17 juillet 2009 5 17 /07 /juillet /2009 23:01

Du nouveau « Ministère de l’Alimentation, de l’Agriculture et de la Pêche ». (article publié sur le site internet « slate.fr », le 15 juillet 2009

(...) Au regard de l'histoire du ministère, ce changement d'appellation n'est qu'une péripétie. Il va de soi que le ministère s'occupe d'alimentation. Le problème n'est donc pas celui de la compétence mais de l'affichage politique. C'est Gambetta qui le premier, décida en 1881 de faire de l'agriculture, alors accolée aux travaux publics et/ou au commerce, un ministère à part entière. Pendant presque un siècle, l'agriculture fut un ministère «sec» si l'on excepte la parenthèse d'un ministère de «l'agriculture et du ravitaillement» sous le régime de Vichy.
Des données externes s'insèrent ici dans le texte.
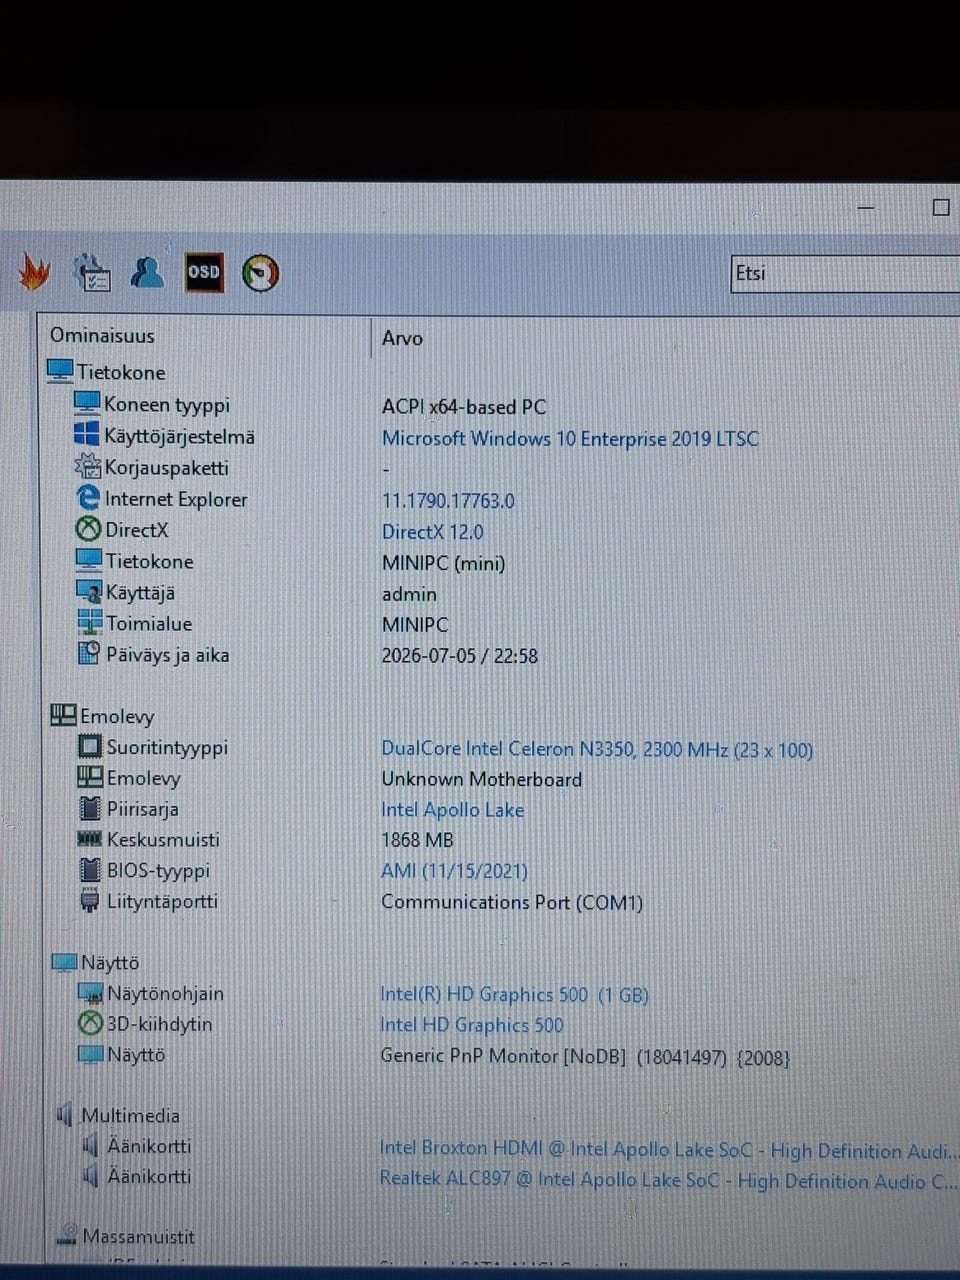Click the flame stability test icon

click(34, 272)
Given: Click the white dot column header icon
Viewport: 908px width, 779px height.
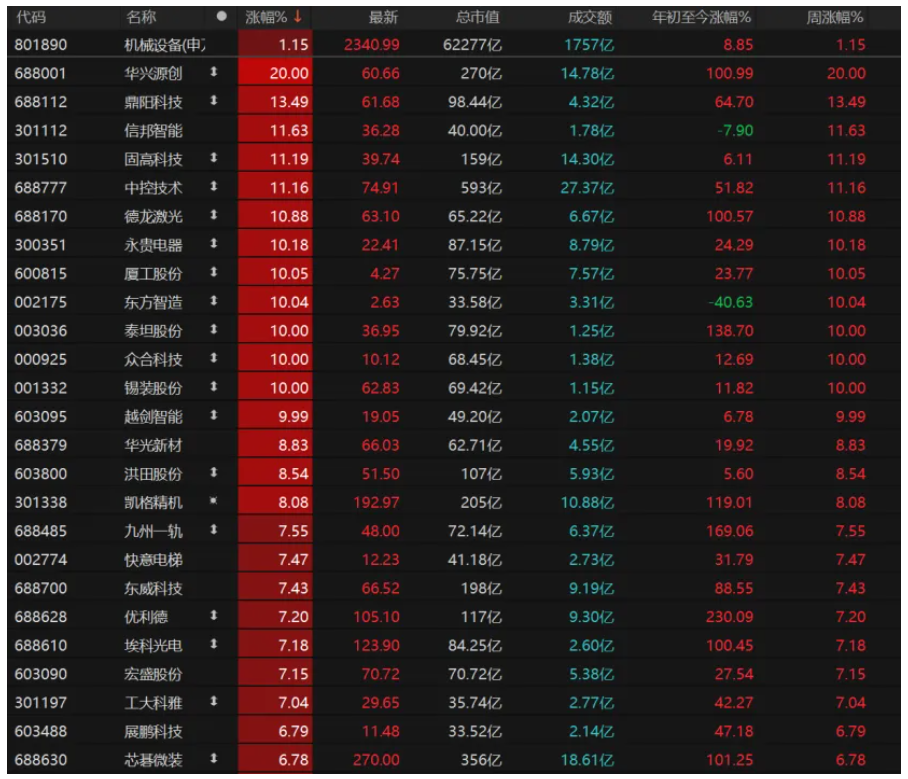Looking at the screenshot, I should point(221,18).
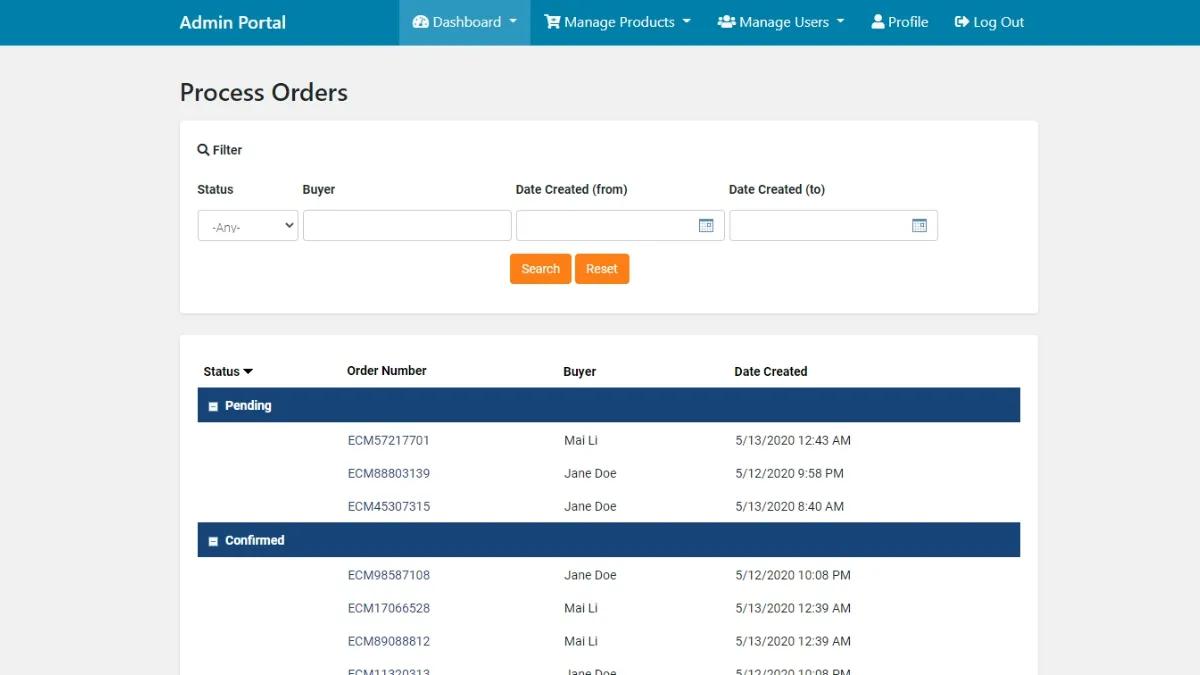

Le premier accroc se produit en 1972 (gouvernement Messmer). Le ministère devient «de l'agriculture et du développement rural ». Il est confié à un jeune ministre plein d'avenir pour qui, sans doute, le portefeuille agricole n'était pas assez grand ... Jacques Chirac. Lequel, sitôt premier ministre, s'empresse de ramener le ministère à son ancien périmètre... Depuis 20 ans, le champ du ministère n'est pas stabilisé. Agriculture ou Agriculture et forêt sous les gouvernements de gauche, agriculture et pêche (Gouvernements Balladur 1993/1995 et Jospin 1997/2002), agriculture et alimentation, puis agriculture, pêche et alimentation (Gouvernements Juppé 1995/1997), agriculture, pêche, alimentation et affaires rurales (Gvt Raffarin 2002 /2004), puis à nouveau agriculture et pêche depuis 2005 (Gouvernement Villepin 2005/2007 et Fillon 2008).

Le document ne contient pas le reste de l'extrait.